### Task description
All lines holding the word "agent" should be located in the records and copied.
*** Block opens ***
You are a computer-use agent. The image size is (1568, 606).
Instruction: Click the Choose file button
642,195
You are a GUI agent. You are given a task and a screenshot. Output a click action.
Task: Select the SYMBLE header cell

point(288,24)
*** Block closes ***
### Response to this task
You are a computer-use agent. The image size is (1568, 606).
You are a GUI agent. You are given a task and a screenshot. Output a click action.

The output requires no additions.